Although many people have long believed that excessive reading fosters nearsightedness in children, current thinking is that too much time spent indoors has the greater effect and likely accounts for any apparent association between close work or screen time and myopia.
Dr. Neil M. Bressler, an ophthalmologist affiliated with Johns Hopkins Medical Institutions, said that the high intensity of outdoor light has an important influence on the shape of the eye, which in turn affects whether images are seen clearly.
To be in focus, light rays from an image have to converge on the retina. In myopic eyes, the convergence occurs in front of the retina, and a corrective lens is needed to redirect incoming rays so that distant objects are in focus.

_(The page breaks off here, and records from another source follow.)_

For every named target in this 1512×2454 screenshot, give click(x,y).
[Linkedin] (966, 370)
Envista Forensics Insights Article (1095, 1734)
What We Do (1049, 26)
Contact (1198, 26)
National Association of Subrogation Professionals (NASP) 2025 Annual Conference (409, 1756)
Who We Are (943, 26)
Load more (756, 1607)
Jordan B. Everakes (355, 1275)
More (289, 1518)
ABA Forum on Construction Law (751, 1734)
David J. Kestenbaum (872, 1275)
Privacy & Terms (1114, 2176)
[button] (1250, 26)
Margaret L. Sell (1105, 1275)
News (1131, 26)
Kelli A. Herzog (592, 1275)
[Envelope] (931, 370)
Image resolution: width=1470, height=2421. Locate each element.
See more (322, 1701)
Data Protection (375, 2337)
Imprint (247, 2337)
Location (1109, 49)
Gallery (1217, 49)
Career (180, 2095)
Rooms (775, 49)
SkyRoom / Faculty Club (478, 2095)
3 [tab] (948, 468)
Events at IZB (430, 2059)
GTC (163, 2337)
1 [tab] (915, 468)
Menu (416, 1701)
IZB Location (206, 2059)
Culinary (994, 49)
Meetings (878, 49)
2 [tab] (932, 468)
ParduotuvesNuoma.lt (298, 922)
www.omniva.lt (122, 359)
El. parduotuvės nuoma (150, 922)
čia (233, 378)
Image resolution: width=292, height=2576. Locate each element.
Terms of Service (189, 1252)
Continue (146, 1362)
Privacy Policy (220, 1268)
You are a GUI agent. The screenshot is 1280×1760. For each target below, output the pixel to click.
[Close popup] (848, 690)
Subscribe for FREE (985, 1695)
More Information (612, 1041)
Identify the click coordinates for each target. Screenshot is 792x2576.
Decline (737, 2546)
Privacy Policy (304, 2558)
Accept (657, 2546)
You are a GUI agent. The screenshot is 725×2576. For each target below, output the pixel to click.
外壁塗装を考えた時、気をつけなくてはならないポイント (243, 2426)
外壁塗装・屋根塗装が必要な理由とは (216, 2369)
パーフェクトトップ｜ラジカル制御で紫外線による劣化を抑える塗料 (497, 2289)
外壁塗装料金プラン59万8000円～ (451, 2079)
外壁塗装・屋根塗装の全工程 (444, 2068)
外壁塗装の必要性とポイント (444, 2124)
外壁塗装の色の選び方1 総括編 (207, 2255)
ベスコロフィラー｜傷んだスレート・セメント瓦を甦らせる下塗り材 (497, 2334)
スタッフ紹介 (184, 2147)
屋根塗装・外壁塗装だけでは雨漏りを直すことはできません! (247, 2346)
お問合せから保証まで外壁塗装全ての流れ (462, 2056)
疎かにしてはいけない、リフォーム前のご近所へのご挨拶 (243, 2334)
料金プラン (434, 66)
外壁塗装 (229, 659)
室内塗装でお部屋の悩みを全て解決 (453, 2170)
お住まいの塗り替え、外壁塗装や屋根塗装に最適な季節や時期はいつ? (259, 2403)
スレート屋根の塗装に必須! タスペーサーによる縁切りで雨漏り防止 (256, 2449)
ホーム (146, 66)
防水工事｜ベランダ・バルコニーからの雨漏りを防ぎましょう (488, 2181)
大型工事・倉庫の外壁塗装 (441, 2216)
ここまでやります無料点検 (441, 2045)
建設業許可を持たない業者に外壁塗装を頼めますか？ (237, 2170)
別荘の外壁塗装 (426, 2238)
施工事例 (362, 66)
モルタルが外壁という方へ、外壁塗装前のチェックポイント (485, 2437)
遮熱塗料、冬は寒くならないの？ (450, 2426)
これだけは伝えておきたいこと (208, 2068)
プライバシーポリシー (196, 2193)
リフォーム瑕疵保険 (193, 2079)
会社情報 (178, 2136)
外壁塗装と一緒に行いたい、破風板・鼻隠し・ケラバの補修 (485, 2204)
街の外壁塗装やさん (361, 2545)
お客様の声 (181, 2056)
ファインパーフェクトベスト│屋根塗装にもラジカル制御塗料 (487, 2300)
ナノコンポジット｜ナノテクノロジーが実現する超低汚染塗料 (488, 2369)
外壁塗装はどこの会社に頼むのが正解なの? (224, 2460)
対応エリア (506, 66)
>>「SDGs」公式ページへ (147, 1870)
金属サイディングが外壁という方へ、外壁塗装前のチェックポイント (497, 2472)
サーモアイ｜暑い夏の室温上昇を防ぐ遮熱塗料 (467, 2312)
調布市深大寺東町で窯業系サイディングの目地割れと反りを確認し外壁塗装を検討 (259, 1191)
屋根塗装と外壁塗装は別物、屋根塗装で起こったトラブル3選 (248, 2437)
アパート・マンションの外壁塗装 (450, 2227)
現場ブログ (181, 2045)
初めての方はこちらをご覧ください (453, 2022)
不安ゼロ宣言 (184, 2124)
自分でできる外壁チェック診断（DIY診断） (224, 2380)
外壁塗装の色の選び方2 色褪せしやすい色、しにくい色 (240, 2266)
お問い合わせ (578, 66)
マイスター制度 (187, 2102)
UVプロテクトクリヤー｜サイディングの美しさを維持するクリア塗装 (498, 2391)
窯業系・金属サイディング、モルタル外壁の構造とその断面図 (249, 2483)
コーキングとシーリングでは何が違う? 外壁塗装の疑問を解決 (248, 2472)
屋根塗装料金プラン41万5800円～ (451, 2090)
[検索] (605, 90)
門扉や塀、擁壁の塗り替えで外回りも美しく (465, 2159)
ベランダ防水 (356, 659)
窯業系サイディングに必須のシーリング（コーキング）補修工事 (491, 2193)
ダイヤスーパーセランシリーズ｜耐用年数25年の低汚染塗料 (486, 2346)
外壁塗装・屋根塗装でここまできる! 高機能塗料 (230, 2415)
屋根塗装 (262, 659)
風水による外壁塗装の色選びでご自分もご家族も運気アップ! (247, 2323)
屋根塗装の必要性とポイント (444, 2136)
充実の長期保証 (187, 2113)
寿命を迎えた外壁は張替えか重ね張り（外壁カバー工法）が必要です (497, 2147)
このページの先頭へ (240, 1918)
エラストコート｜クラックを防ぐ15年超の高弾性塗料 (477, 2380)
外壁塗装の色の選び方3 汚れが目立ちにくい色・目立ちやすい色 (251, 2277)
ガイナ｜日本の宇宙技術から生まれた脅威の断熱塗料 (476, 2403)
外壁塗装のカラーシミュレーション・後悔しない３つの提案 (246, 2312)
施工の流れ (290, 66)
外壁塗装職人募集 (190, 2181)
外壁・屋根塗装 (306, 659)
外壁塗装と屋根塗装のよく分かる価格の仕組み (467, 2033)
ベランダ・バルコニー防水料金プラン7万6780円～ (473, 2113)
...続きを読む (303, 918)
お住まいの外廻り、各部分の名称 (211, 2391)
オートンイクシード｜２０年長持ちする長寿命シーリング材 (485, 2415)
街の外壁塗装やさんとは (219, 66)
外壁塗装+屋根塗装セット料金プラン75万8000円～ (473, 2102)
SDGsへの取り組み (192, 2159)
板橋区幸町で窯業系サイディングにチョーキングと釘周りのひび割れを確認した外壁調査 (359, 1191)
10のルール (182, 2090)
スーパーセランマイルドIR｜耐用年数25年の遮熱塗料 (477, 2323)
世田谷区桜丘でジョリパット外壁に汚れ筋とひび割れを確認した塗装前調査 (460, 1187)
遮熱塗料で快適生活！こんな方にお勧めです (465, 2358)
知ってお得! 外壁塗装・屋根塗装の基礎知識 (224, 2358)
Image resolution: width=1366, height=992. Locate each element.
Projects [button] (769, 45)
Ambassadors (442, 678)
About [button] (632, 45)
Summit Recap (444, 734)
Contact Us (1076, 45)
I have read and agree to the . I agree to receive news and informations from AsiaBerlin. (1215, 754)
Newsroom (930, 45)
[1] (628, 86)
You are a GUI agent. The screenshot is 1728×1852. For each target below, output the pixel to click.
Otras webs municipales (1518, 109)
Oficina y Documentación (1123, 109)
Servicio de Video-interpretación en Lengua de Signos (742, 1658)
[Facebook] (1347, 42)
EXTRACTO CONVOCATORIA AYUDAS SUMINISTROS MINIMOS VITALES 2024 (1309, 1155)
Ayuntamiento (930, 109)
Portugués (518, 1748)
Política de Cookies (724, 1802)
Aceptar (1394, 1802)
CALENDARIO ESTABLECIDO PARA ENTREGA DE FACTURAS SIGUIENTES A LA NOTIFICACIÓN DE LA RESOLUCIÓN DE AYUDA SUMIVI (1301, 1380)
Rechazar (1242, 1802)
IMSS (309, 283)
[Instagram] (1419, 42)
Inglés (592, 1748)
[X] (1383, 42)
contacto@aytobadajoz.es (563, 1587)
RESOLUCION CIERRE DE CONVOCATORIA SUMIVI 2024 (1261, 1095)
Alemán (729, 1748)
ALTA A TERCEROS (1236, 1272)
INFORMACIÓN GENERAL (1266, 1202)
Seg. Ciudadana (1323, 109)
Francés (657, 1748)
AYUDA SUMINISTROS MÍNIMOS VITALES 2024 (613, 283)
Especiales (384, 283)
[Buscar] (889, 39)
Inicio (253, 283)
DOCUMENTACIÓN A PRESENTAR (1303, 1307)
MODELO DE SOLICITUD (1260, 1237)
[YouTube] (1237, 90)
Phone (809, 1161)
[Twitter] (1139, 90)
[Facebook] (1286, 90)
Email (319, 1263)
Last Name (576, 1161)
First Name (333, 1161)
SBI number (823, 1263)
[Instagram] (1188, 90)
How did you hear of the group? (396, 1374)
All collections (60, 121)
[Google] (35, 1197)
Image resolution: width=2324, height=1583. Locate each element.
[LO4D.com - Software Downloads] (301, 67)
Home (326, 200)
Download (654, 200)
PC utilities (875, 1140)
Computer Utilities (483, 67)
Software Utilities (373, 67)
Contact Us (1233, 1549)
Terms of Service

Most children are born slightly farsighted. Their eyes are shaped like partly deflated balls, causing images to converge behind the retina. But as they get older, their eyes elongate to form a sphere, permitting images to converge directly on the retina. However, if elongation fails to stop at some point, the eyes become more oval and images then converge in front of the retina, the definition of myopia. Outdoor light stimulates the release of dopamine that may slow elongation of the eye, Dr. Bressler said.
Although the rise of myopia is happening worldwide, the epidemic is raging in east and Southeast Asia, where 80 percent to 90 percent of high school children are now myopic.
Concern over the increasing prevalence of myopia goes beyond a growing need for glasses, contact lenses or, for those so inclined and who can afford it, laser treatment to redirect images by changing the shape of the cornea. In general, people with myopia are more likely to develop sight-threatening complications later in life like cataracts, glaucoma and degeneration of the macula, the center of the retina.